Bahrain's king said Monday that a foreign plot to "subvert security and stability" in the Gulf island kingdom has been foiled, and praised the Saudi-led force he invited to help quell the unprecedented unrest in this majority Shiite nation.
Any reference to a foreign conspiracy against Bahrain's Sunni dynasty can be interpreted as jab at the region's Shiite powerhouse Iran. Gulf Sunni kings and sheiks are concerned Iran will gain more influence in the oil-rich region by helping Bahrain's Shiites in their revolt for greater political freedoms.
Bahrain is trying to crush a monthlong Shiite upraising against the Sunni monarchy that has been in power for 200 years. The revolt has been inspired by mass protests in Tunisia and Egypt that toppled the two countries' presidents.
Bahrain opposition's main demand is for a constitutional monarchy that would keep the royal family in power but would let people elected a government.
Authorities have vowed to root out dissent. The king declared a three-month emergency rule and invited armies from Saudi Arabia, the United Arab Emirates and other Sunni-ruled Gulf states to help quell unrest in Bahrain, the home of U.S. Navy's 5th Fleet.
King Hamad bin Isa Al Khalifa praised the Saudi-led force and said "Bahrain is bigger and stronger today than ever."
"I here announce the failure of the fomented subversive plot against security and stability," the king was quoted as saying by state-run Bahrain News Agency. The king spoke to the commander of the Saudi-led force and said its troops give Bahrain strength and confidence.
Opposition leaders on Sunday called the rulers to pull the Saudi-led troops out of Bahrain.
Neither Shiite power Iran nor Sunni heavyweight Saudi Arabia are a solution for Bahrain, said Ali Salman, a senior opposition leader.

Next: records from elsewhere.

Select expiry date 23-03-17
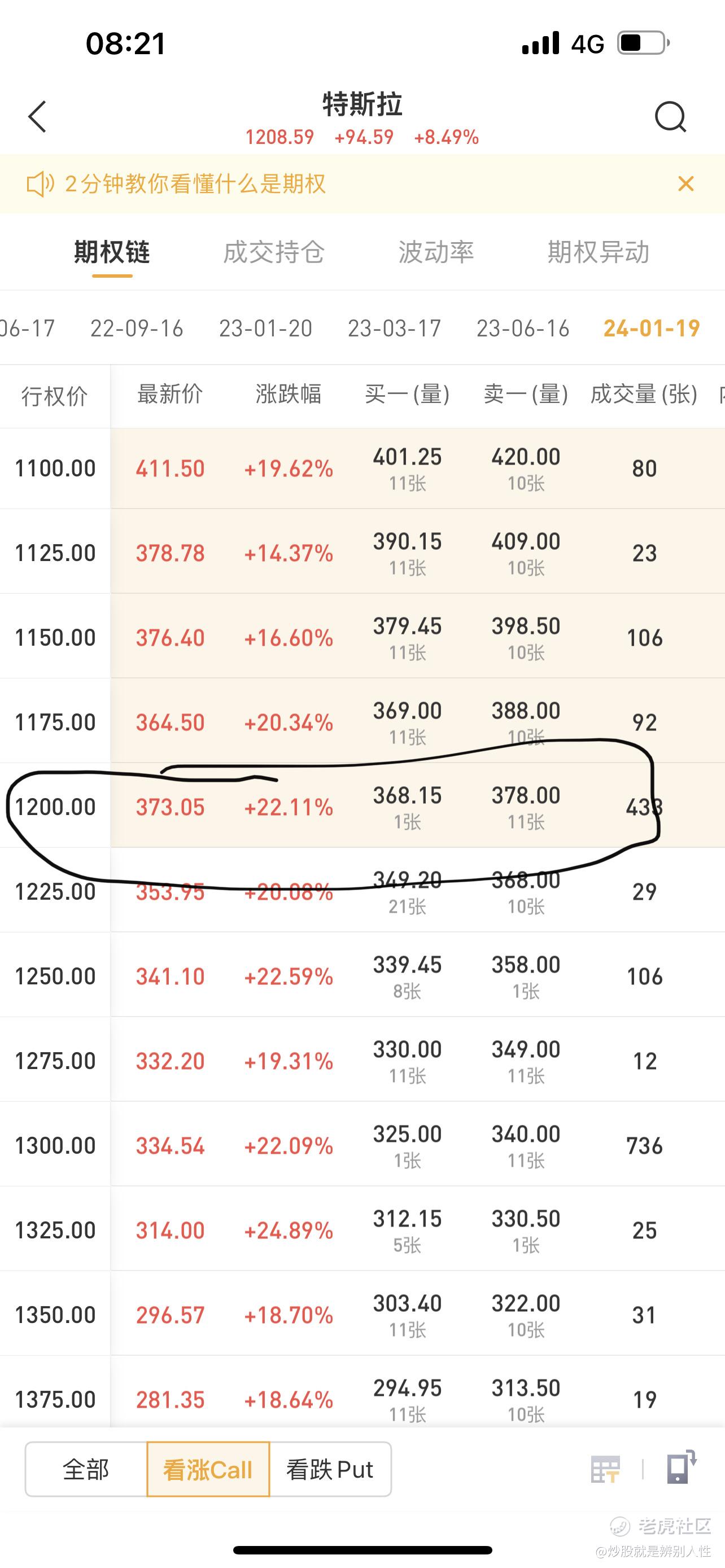395,329
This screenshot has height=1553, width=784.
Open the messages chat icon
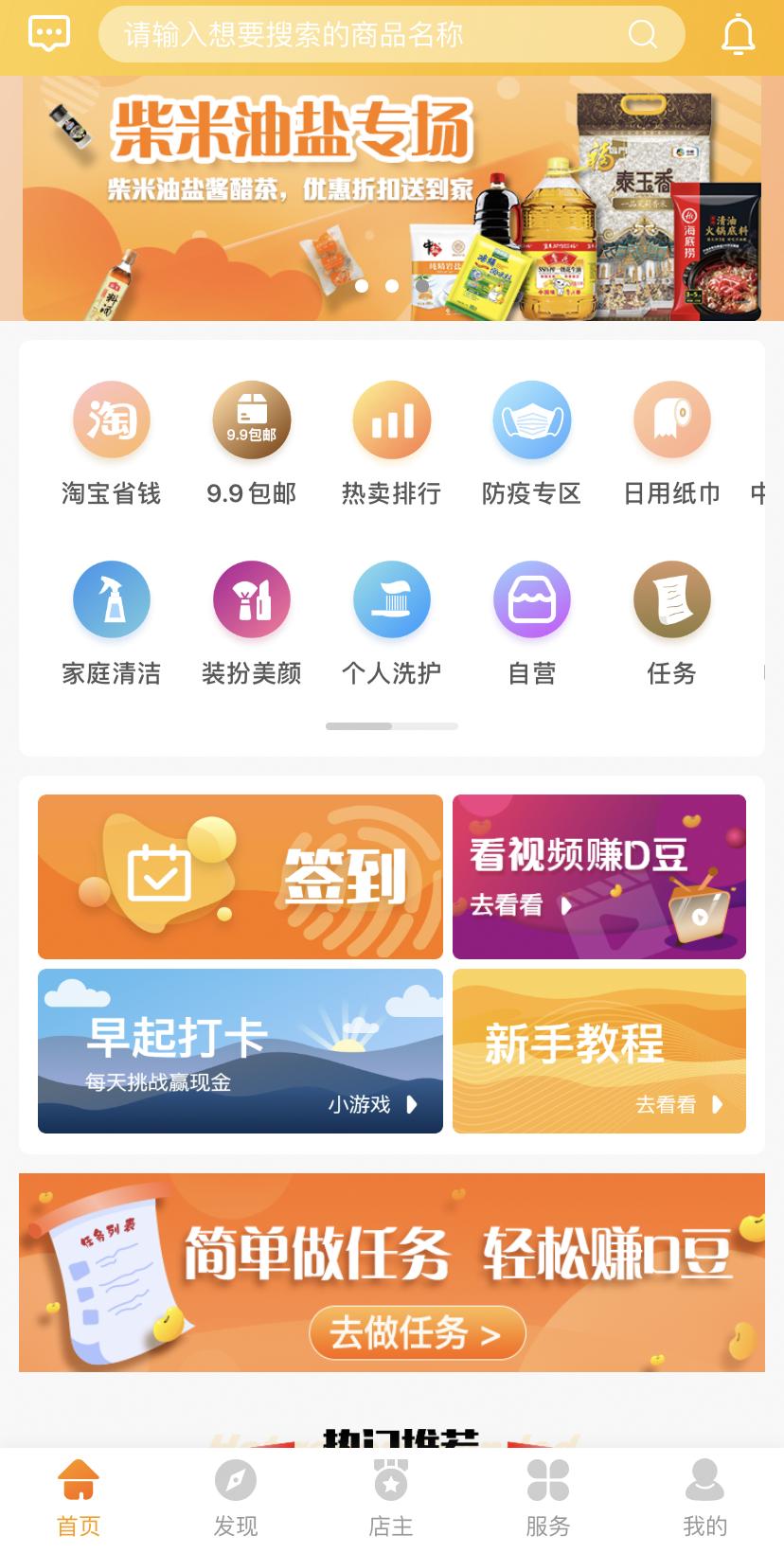(x=47, y=34)
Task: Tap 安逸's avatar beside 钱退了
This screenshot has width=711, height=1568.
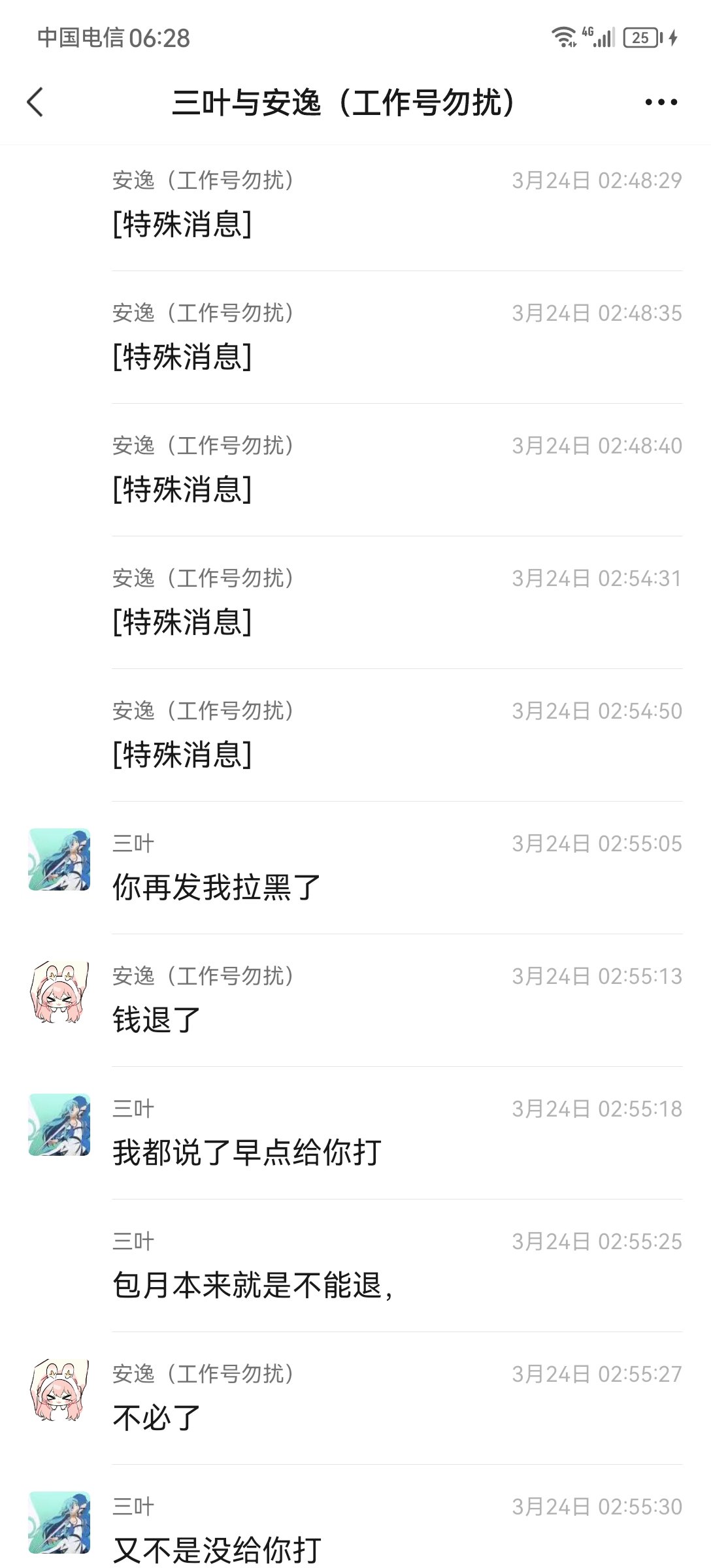Action: click(x=59, y=992)
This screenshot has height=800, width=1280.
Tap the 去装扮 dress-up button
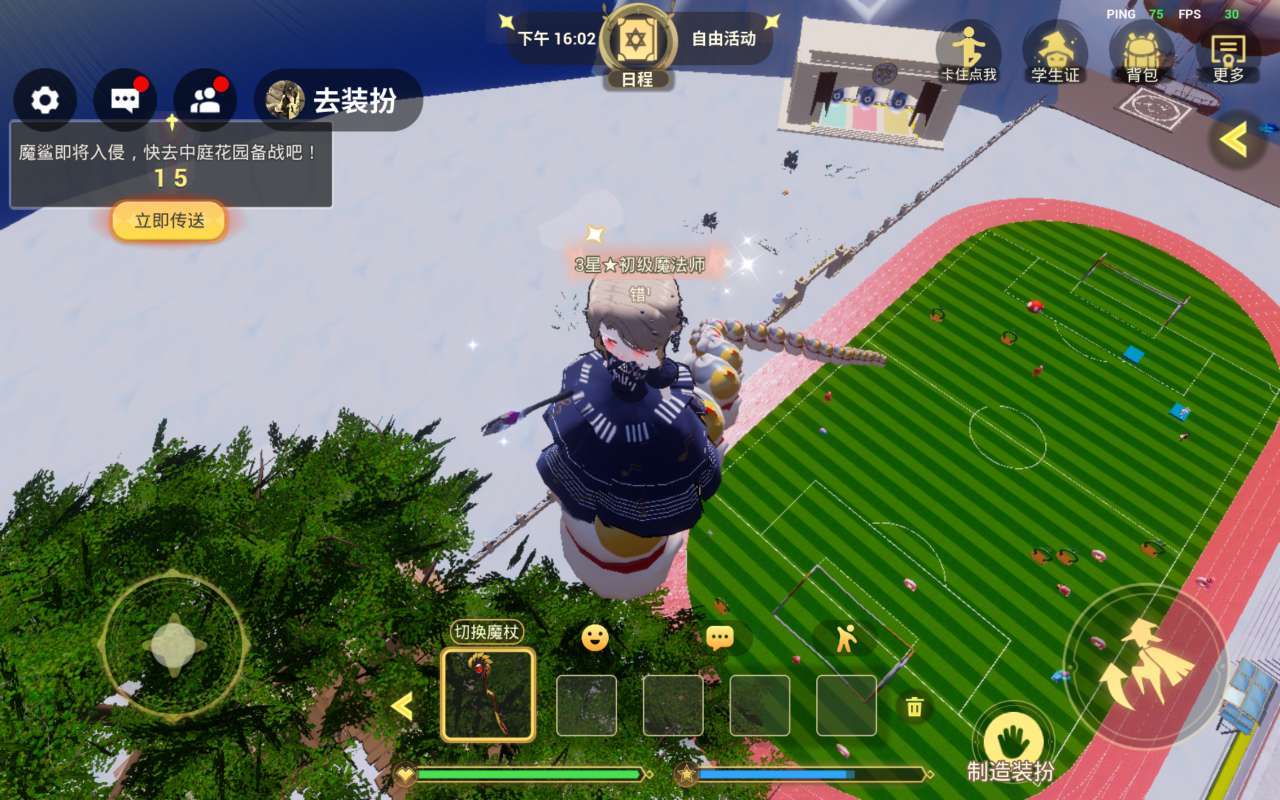[338, 100]
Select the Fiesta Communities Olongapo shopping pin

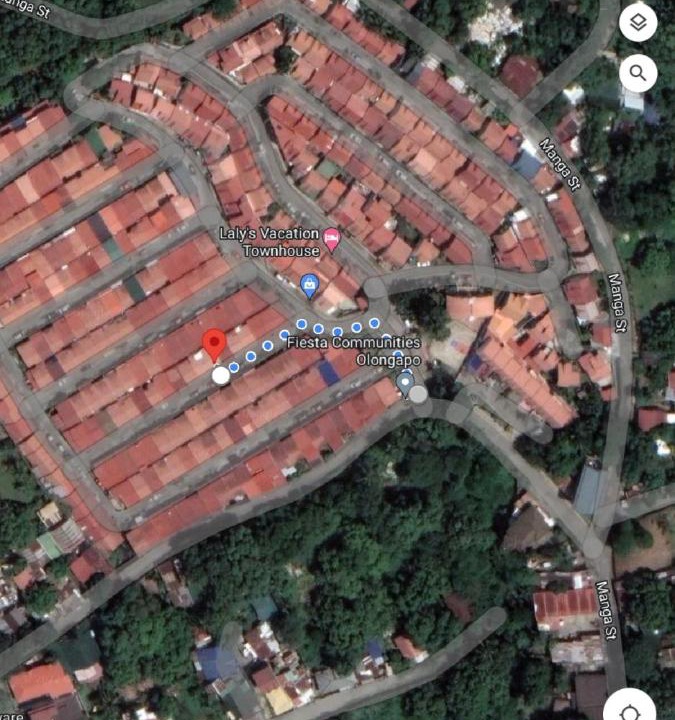click(310, 287)
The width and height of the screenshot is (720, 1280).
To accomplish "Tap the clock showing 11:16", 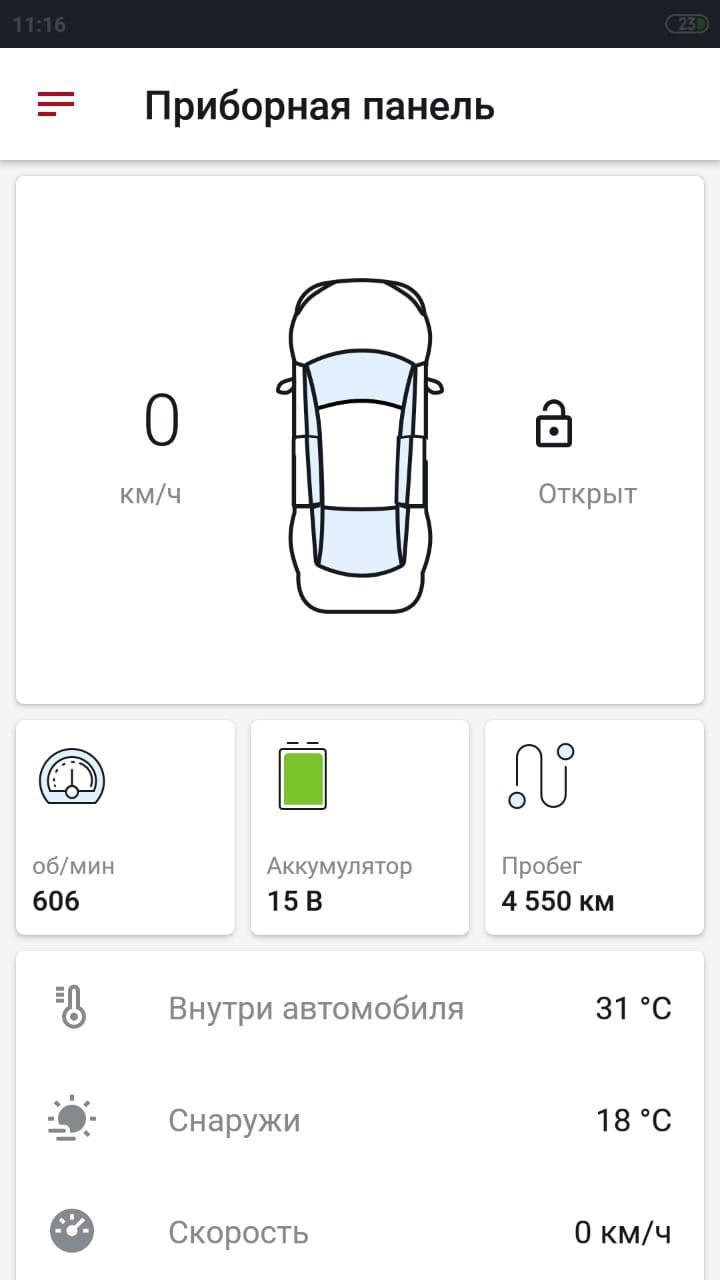I will click(x=37, y=24).
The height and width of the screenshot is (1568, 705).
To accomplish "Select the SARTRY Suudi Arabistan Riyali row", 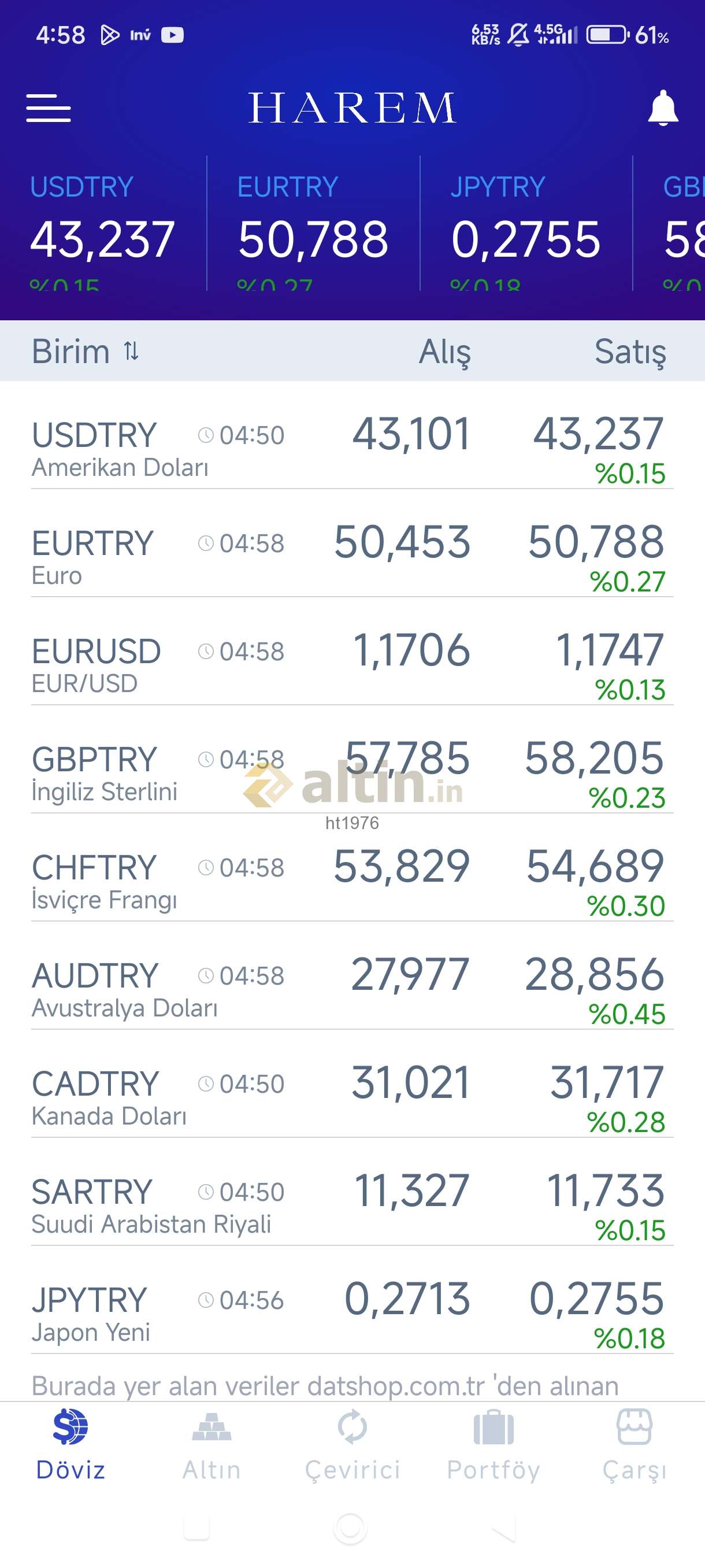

"We don't want Iranians to come. We don't want a big problem in this small country," Salman said, adding that the solution to the country's crisis has to come from its people.
Iran has condemned the presence of the Gulf force in Bahrain and Shiites across the Middle East have been outraged by the deadly crackdown of protest, that has killed at least 13 people.
Last week Bahrain asked the Iranian ambassador to leave the country.
On Monday, Iran's Foreign Ministry spokesman, Ramin Mehmanparast, told Iran's state-run Press TV that Bahrain's charge d'affaires in Tehran was informed on Sunday that one of the Bahraini diplomats in Iran must leave. No other details were immediately known.
Bahraini authorities have widened pressure on dissent after imposing emergency rule in the country, interrogating human rights activists and detaining doctors from the state-run hospital who helped treat protesters at the height of the uprising. Salmaniya medical complex remains under control of Bahrain's military.
Security forces overran the main protest camp in the capital on Wednesday, setting off clashes that killed at least five people, including two policemen.
More than 60 percent of Bahrainis are Shiites, and most are campaigning for a constitutional monarchy, but calls by hardliners for the overthrow of the monarchy have alarmed Sunnis, who fear the unrest serves Iran, separated from Saudi Arabia and Bahrain by only a short stretch of Gulf waters.